* Challenges
a. List every year that appears in the photo licensing passage, in the order they occur.
b. In the photo licensing passage, reproduce word for word the span between "Our Photo Licensing Reel aims" and "in American life.", inclusive.
c. Extend the photo licensing passage by continuing it from its final sentence.

PHOTO LICENSING

GME's Photo Licensing Reel comprises a vast array of photographs taken by Raimondo Borea (1926—1982) and Hugh Bell (1927—2012), whose collections are represented by Gartenberg Media Enterprises for licensing, exhibition, and placement.

Our Photo Licensing Reel aims to both celebrate and properly contextualize the under-seen oeuvres of these two overlooked 20th-century photographers. As fate would have it, Borea’s and Bell’s names were listed next to each other in a 1955 issue of Popular Photography magazine. Decades later, their archives have found their way to GME. The formidable bodies of work of both artists complement one another, together serving to illustrate a significant cultural and artistic period in American life.

* Records supplied
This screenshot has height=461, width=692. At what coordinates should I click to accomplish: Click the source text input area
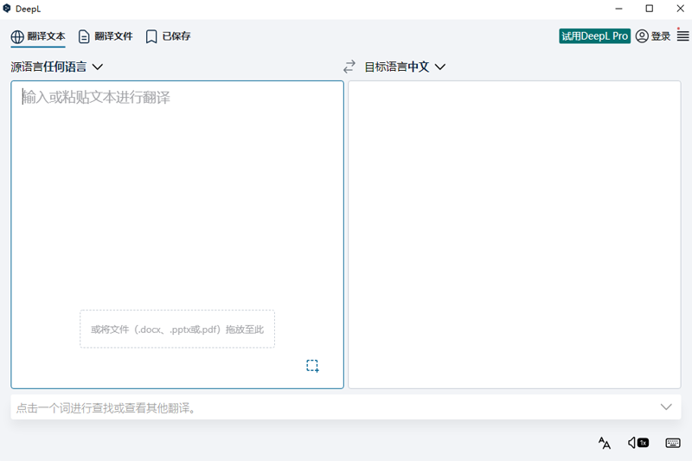pyautogui.click(x=177, y=190)
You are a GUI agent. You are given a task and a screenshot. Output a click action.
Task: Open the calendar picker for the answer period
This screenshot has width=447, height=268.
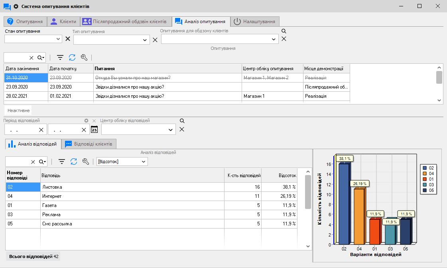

* Answers for the exercise
a. 1926, 1982, 1927, 2012, 1955

b.
Our Photo Licensing Reel aims to both celebrate and properly contextualize the under-seen oeuvres of these two overlooked 20th-century photographers. As fate would have it, Borea’s and Bell’s names were listed next to each other in a 1955 issue of Popular Photography magazine. Decades later, their archives have found their way to GME. The formidable bodies of work of both artists complement one another, together serving to illustrate a significant cultural and artistic period in American life.

c.
Over a 40-year career of active photography, Raimondo Borea amassed an impressive body of work that permeated all areas of fine art photography, television, music, book publishing, and advertising. As a freelance photographer, Borea had extensive behind-the-scenes access to The Today Show, The Tonight Show, and Firing Line from the 1950s through the 1970s. During this period, he photographed such notable hosts as Johnny Carson, Jack Parr, Dave Garroway, Barbara Walters, Tom Brokaw, Jane Pauley, and William F. Buckley, Jr. He also documented the appearances of many celebrity guests, including Bette Davis, Ella Fitzgerald, Tony Bennett, Sean Connery, Sophia Loren, Farrah Fawcett, and Twiggy.

GME has licensed a number of Borea's images, including a photograph of Shari Lewis and Lambchop on The Tonight Show for the 2023 documentary Shari and Lamb Chop (Official Selection, DOC NYC) and a portrait of Dave Garroway for the cover of Jodie Peeler's 2023 book Peace: The Wide, Wide World of Dave Garroway. Borea's photograph of the acting class taught by John Houseman at the Juilliard School, featuring student Kevin Kline, was used as the frontespiece of the book Acting in the Academy: The History of Professional Actor Training in US Higher Education (2016), authored by Peter Zazzali.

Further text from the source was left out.